PROBLEM TO SOLVE: Below are records with pictures. Transcribe exactly, and only, the lines from the line with "Image resolution: width=1412" to the line with "The height and", both ends included, but not the pictures.

AVAILABLE RECORDS:
——

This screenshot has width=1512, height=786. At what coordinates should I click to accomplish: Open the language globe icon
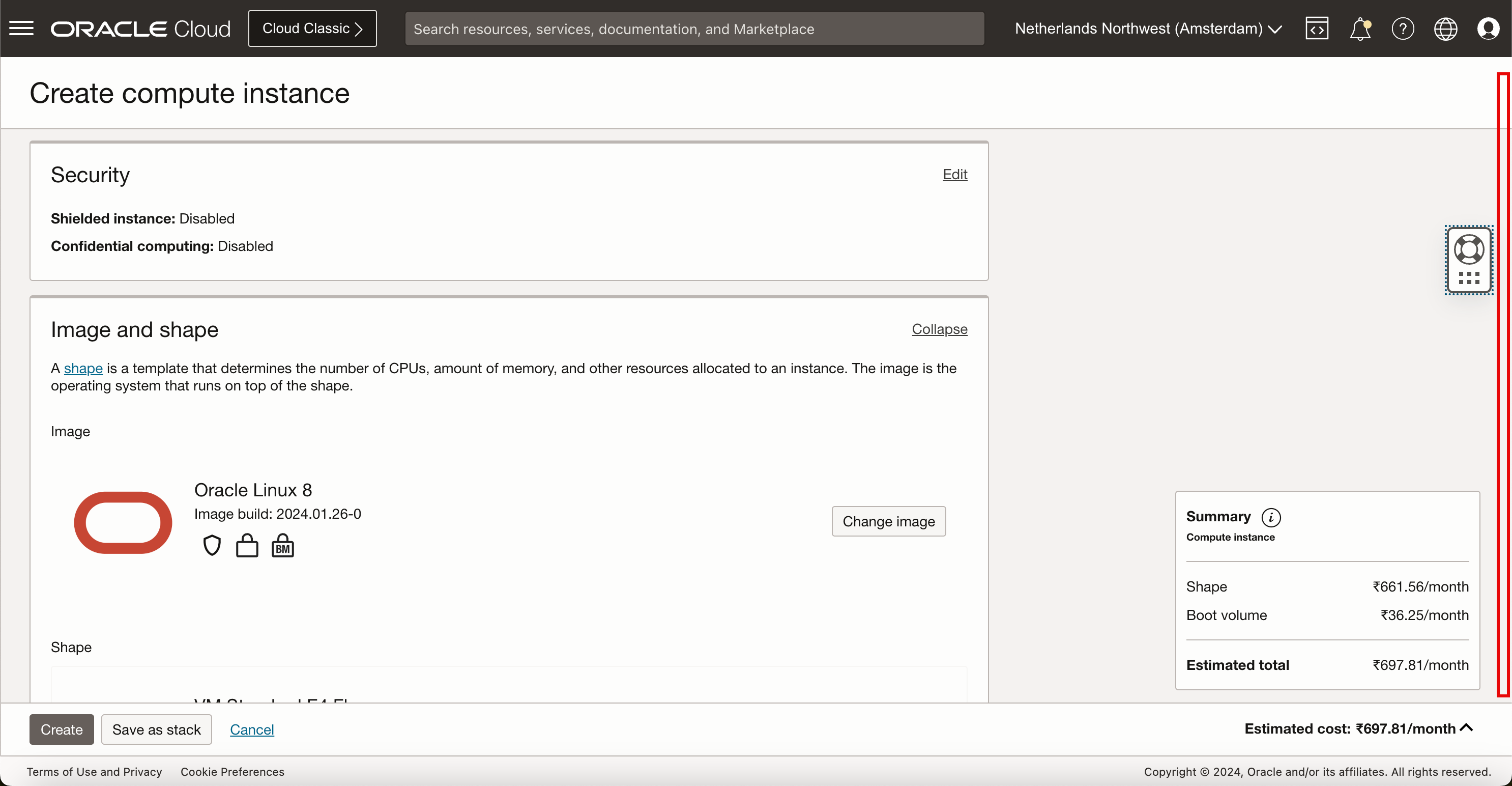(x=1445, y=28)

——

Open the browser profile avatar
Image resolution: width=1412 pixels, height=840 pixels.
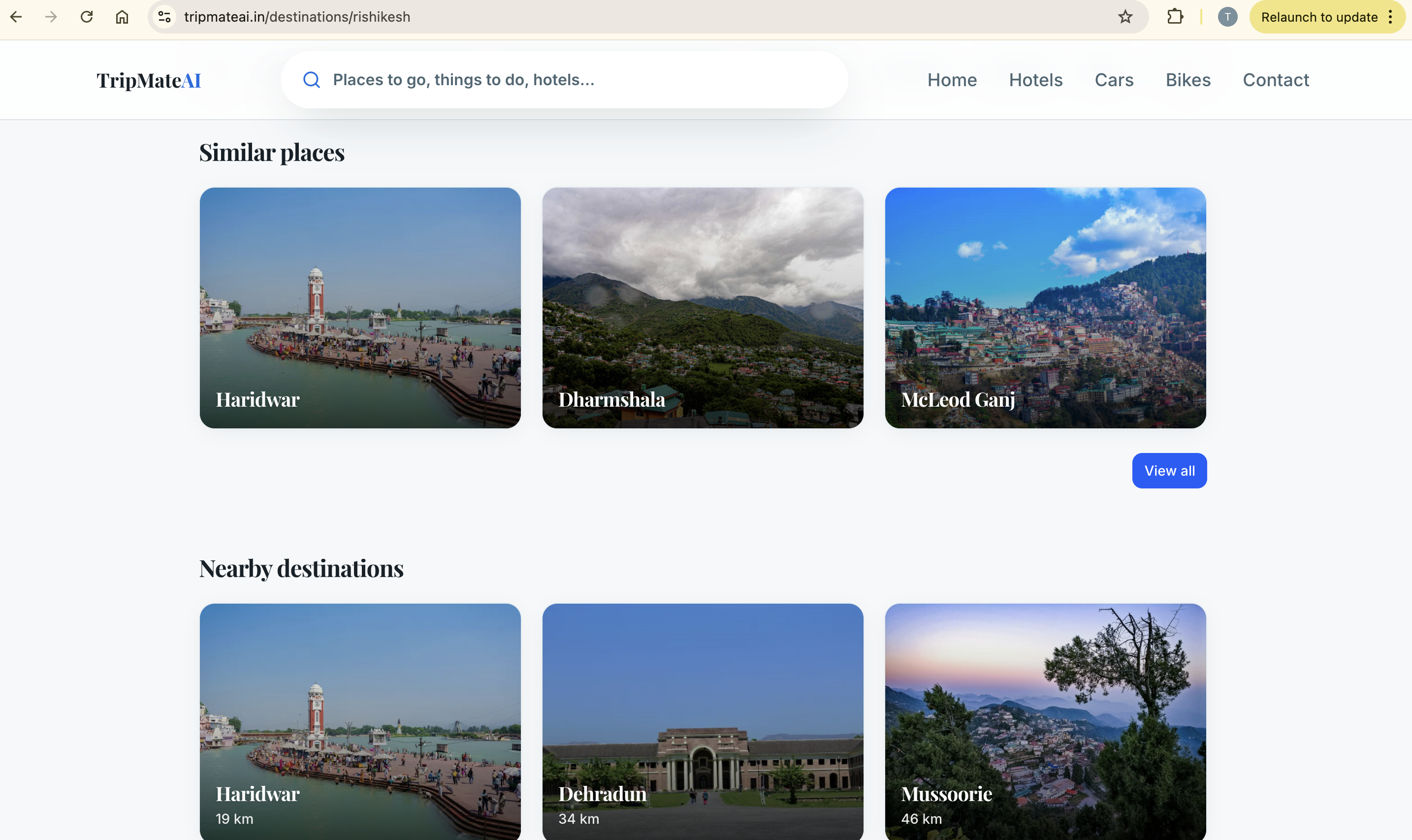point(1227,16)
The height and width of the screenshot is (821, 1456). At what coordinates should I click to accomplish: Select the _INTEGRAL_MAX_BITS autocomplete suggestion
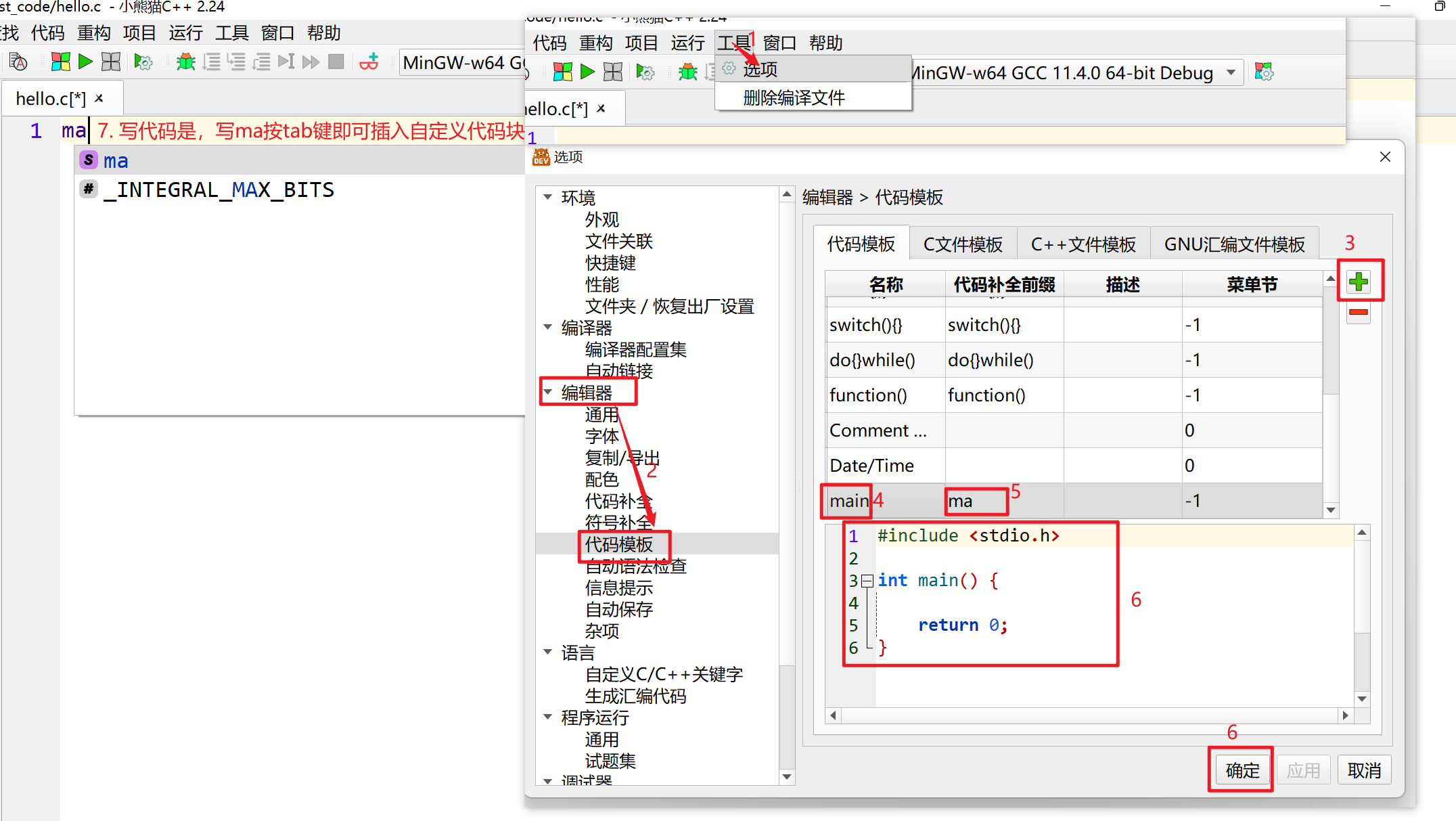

——

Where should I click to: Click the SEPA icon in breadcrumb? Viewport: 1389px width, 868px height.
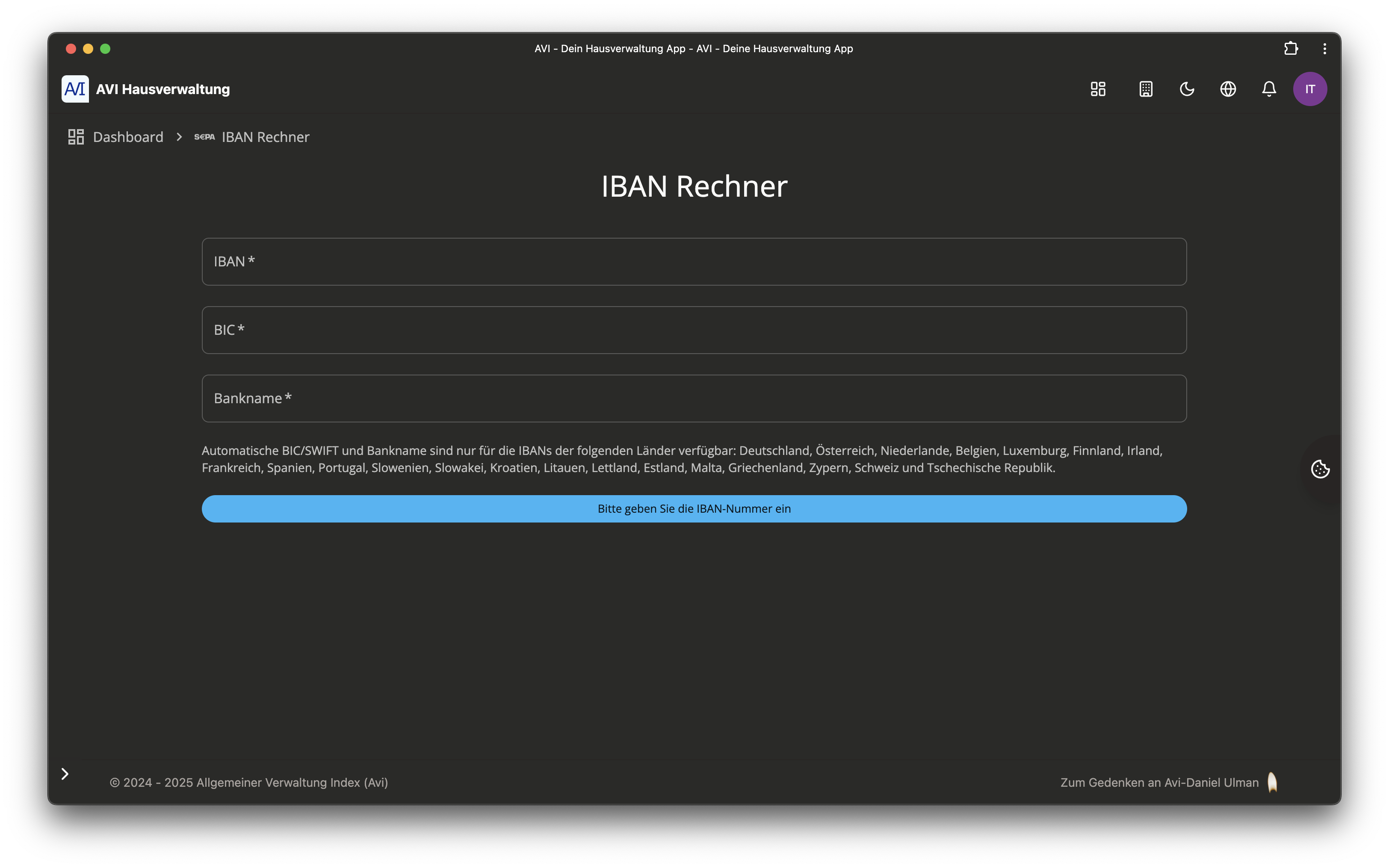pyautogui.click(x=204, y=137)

——

COMPLETED TASK:
Image resolution: width=1412 pixels, height=840 pixels.
point(1227,16)
The height and width of the screenshot is (821, 1456). At what coordinates should I click to accomplish: Select the _INTEGRAL_MAX_BITS autocomplete suggestion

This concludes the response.